Simona vuelve a relajarse. Roberto intenta recuperar terreno. Coge el libro pero no lo abre, por educación. Es para prestar atención a la otra persona y a lo que le quiere decir. Página 30 del manual. Quiere darle a entender que, sea lo que sea lo que vaya a decirle, después él seguirá leyendo su novela. Tranquilamente. Ninguna noticia puede turbarlo tanto. Le sonríe.
—Nos hemos divertido… y hemos hablado.
—Ah. —Roberto sigue jugueteando con el libro, pero esa espera está acabando con él. Le gustaría arrojar el libro o, mejor aún, coger ese manual que lo obliga a tantas fatigas psicológicas y hacerlo pedazos. Sin embargo se controla, se obliga a resistir. Simona, al ver su tranquilidad, le concede algo más.

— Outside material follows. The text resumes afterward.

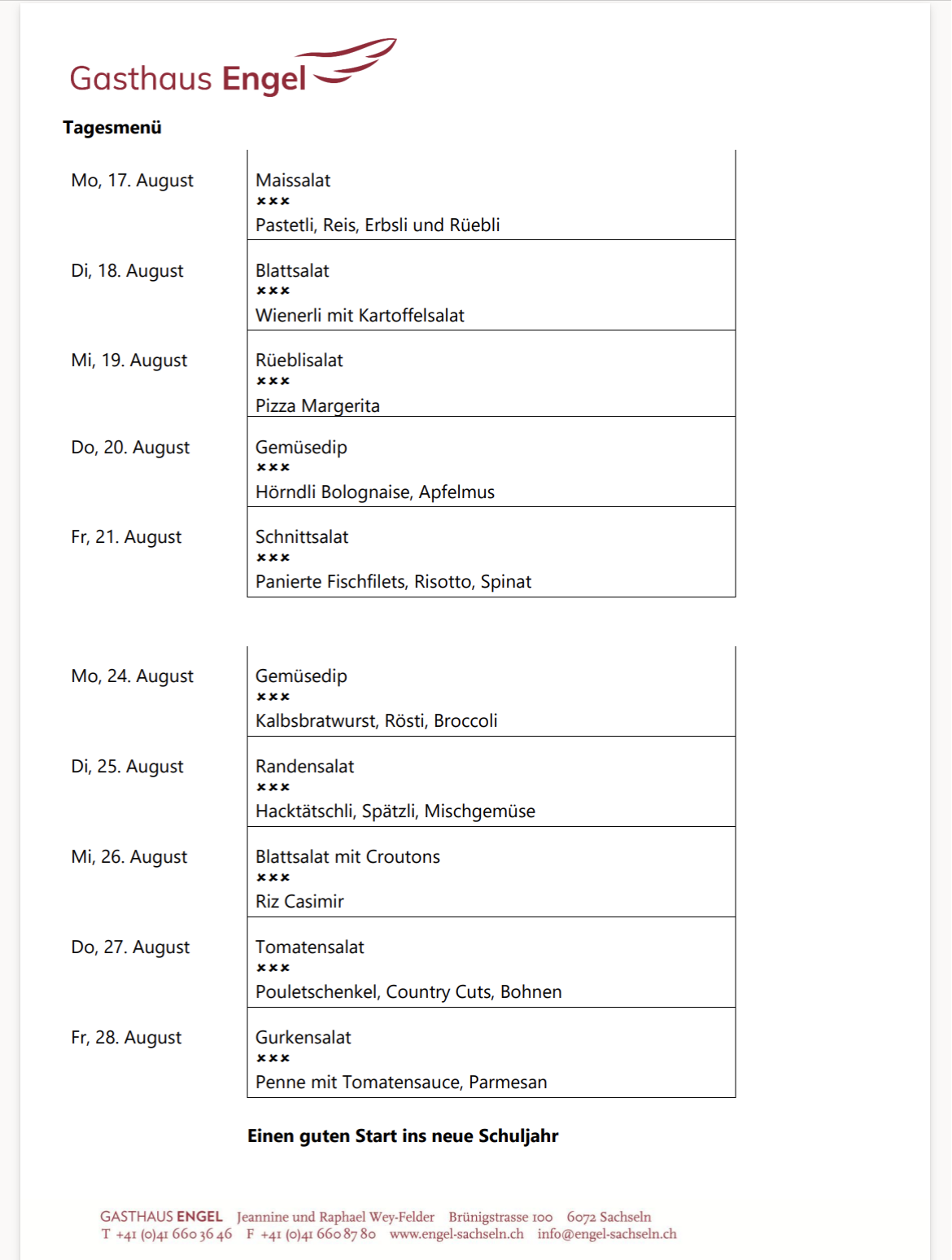
Task: Click the Mo, 17. August date
Action: [133, 181]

—Hemos estado hablando de ella, de su historia de amor.
—Ah. —Hasta aquí todo normal, piensa Roberto. Pero, entonces, ¿qué pasa? ¿Qué puede haber sucedido? ¿Hay algo más? Calma, calma. Es tan necesaria…—. Simona, me lo dijiste tú misma. Tú sabes cuál ha sido mi manera de afrontar toda esta cuestión.
—Y lo has hecho muy bien.
—Aunque me parezca absurdo que alguien haya venido a nuestra casa, que tú hayas hablado con él y que ese alguien no fuese el agente de seguros al que estábamos esperando. Pero, sobre todo, me parece absurdo que ahora todos hagamos como si nada, y no afrontemos el asunto.

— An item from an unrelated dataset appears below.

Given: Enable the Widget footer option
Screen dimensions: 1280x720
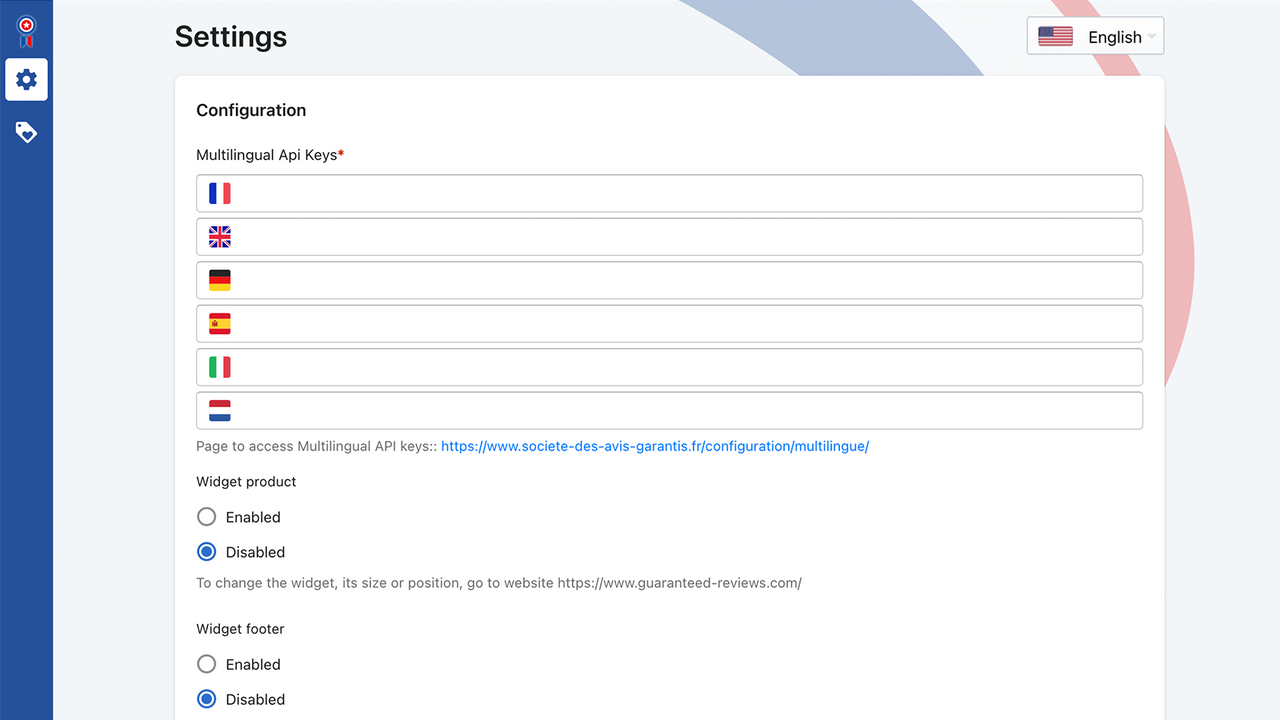Looking at the screenshot, I should [x=206, y=664].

—Cariño, en muchas ocasiones, las familias se comportan así, seguro que pasó también en la tuya cuando eras pequeño o en la mía… Se aceptan las cosas en silencio, se hace como si nada hubiese pasado sólo para vivir con tranquilidad… Hemos decidido que no teníamos que hostigarla porque de lo contrario, con lo rebelde que es, se hubiese empeñado aún más en pelear contra todo y contra todos por estar con ese chico que le lleva veinte años.
—No sabes cómo me pongo sólo con oírlo. Me parece que esta noche no podré dormir. Ni me lo recuerdes. Pero ¿qué es lo que ha pasado? ¿Se ha liado con otro? ¿Con el de antes? ¿Con ese cantautor fracasado?
—¡Roberto! Claro que no.
Ah, tampoco es eso.
—¿Se ha liado con otro diferente? —Roberto la mira y alarga los brazos—. Venga, mi amor, es normal, son cosas que ocurren a su edad, se dejan, vuelven. Recuerda lo que hacías tú antes de conocerme.

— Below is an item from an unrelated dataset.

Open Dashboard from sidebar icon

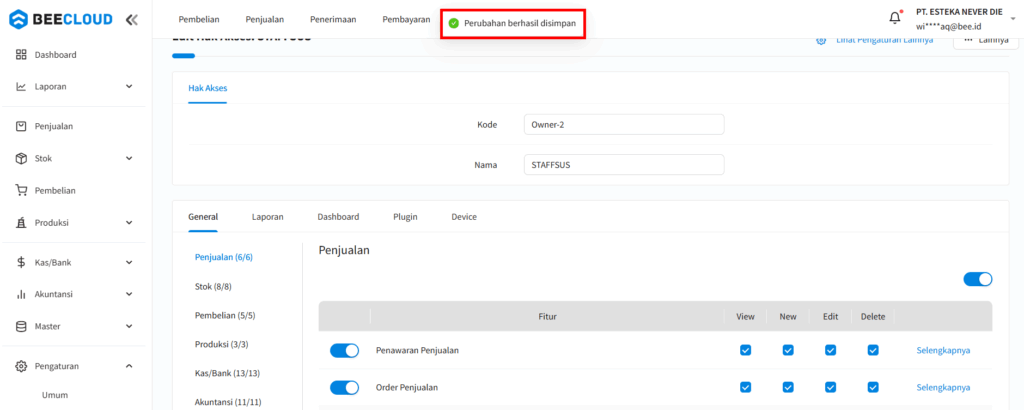click(x=21, y=55)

—Sí, me divertía un montón.
—Mientes. Te aburrías. Luego me conociste y hallaste el amor verdadero. Pues, mira por dónde, a lo mejor también Niki lo conocerá antes o después. A lo mejor incluso sea éste el muchacho adecuado para ella. Acuérdate, amor, de que sólo tiene diecisiete años.
—Eso ya lo sé.
—Entonces no lo olvides.
—No, no hay riesgo de que me olvide de que su nuevo novio tiene casi treinta y siete años.
—Bueno, cuando hemos salido me dijo que estaba con un muchacho un poco mayor que ella, pero ha hecho como si no supiera que yo lo sé, ¡no ha tenido valor para decirme que le lleva veinte años!
—Bueno, eso es normal… Tú eres su madre y bastante es que no lo niegue todo directamente.
—Ah, encima la defiendes. Pues que sepas que ha pasado por alto el tema de la edad, pero me ha dicho que era el hombre de su vida, que tiene intenciones serias.
—Dios mío, está embarazada.
—No… Simplemente está enamorada.
—Pero puede que llegue un momento en que esos veinte años de diferencia empiecen a pesar, él o ella se darán cuenta y se les pasará.
—Eres un cínico… Pero me parece que la cosa es más seria de lo que pensaba.
—¿Por qué?
—Hemos salido de compras, le he dicho que podía elegir lo que quisiera, me he mostrado lo más abierta posible precisamente para hacerla hablar.
—¿Y?
—No se ha querido comprar nada.
—Dios mío… Entonces sí que estamos metidos en un buen lío.
Pietro y Susanna, Flavio y Cristina, Enrico y Camilla están en el último vagón del Orient Express. Camilla sonríe al ver llegar a Alessandro desde lejos.
—¡Ahí está Alex… ya ha llegado!
—¿Dónde?
—Allí, al fondo.
Susanna se fija un poco más.
—¿Qué pasa? ¿Ha vuelto con Elena?
—Qué va. —Camilla le da un codazo. Esa que va con él no es Elena.
—¿Y quién es?
Cristina toma un sorbo de vino.
—Pero ¿estáis ciegos o qué? ¿No os dais cuenta de que ésa tiene por lo menos veinte años menos que Elena… y que nosotros?
Enrico sonríe y come un trocito de pan. Pietro traga preocupado por lo que pueda suceder. Alessandro y Niki se acercan a la mesa.